Dan Z wrote:DuckIII wrote:eierluke wrote:
While for many years, superstars just did not change teams while in their prime, migratory bird LeBron James changed this culture:
recent finals mvps who werden't drafted by the winning team of the finals:
2020 Lakers L.James
2019 Raptors K.Leonard
2018 Warriors K.Durant
2017 Warriors K.Durant
2015 Warriors A.Iguidala
2013 Heat L.James
2012 Heat L.James
That means that teams can win championships now by aquiring their best player via free agency.
Precondition however is that those free agents don't join them while they are losing teams. They join them when everything is comfortable prepared for them to get a ring.

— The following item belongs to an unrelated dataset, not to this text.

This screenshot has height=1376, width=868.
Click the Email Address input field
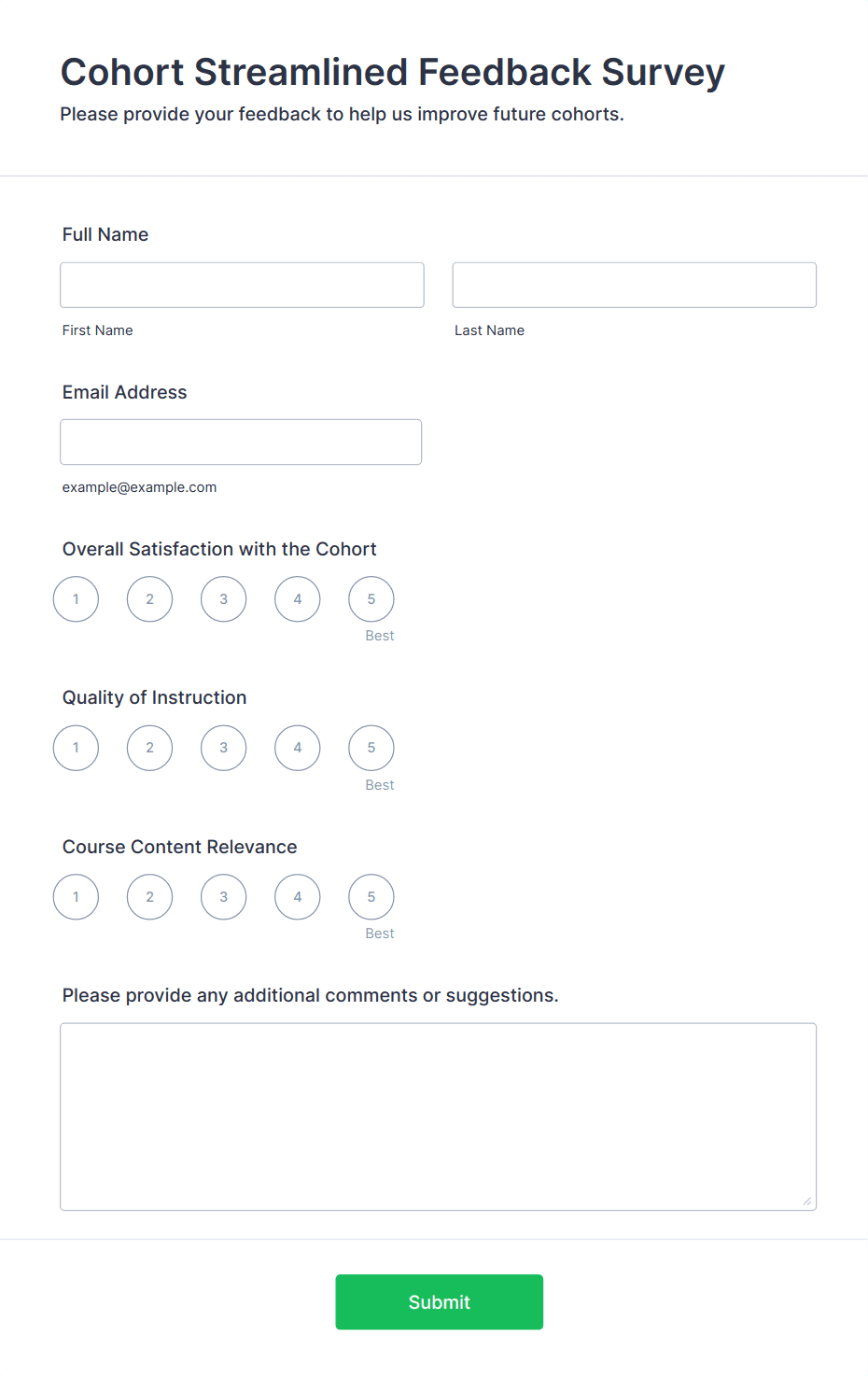point(241,442)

Absolutely happens. But when it does it’s usually because a guy demands to land in one of 2-3 specific places and no one else even gets a seat at the table. So it does not mitigate at all the significance of the draft. You want to be the team that drafts these guys so you have a chance to contend with them and keep them in house during their primes. That some leave later doesn’t change that.

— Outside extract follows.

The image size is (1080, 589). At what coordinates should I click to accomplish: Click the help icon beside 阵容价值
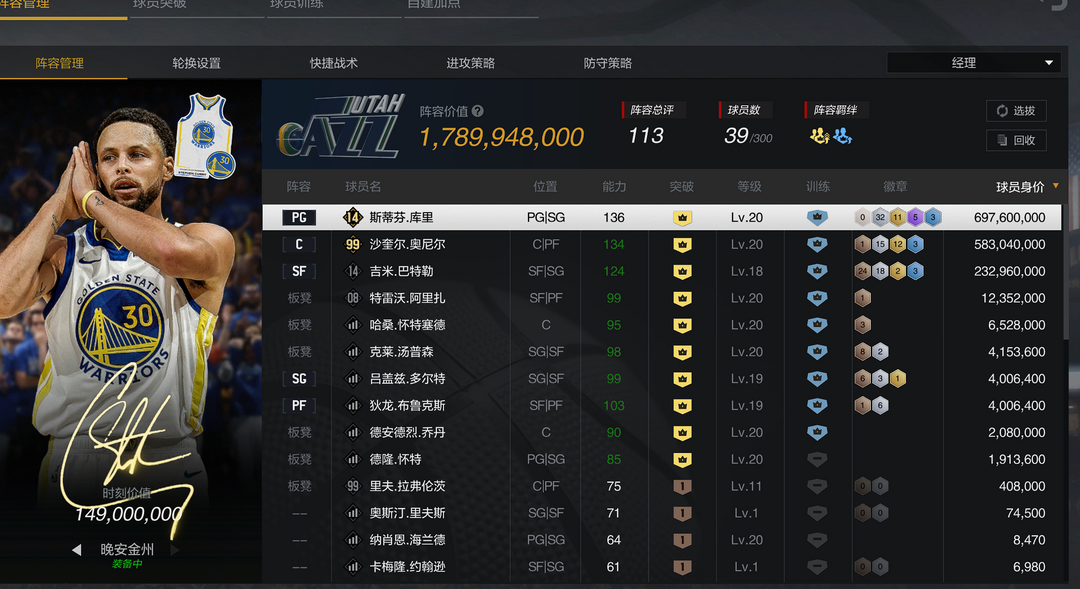click(478, 111)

It's also been 5 years since the LeBron Lakers team won. Here are the 4 championship teams since that time:
2024 Celtics
2023 Nuggets
2022 Warriors
2021 Bucks
None of those teams have a major free agent who signed with them. The same with their opponents in the finals (Mavs, Heat, Celtics and Suns).
Heat/Jimmy.. but yeah, the last 4 years were different. 2020 was the last time we had big FA movement, and that capped a decade of some wild UFA acquisitions. Since all the top dogs landed in their preferred big market destinations (4 of them in LA to be exact, 3 in NY), it closed the door on that approach.
But now that the next-gen. is soon becoming unrestricted (Giannis, Jokic, Shai, etc.), on top of the repeater tax penalties, I do believe 2027-30 will have some unexpected FA scenarios. The max contract trade market is going to be more difficult to navigate, especially if you can’t aggregate salaries when you’re over the 2nd apron. Players might reconsider locking in 5y deals.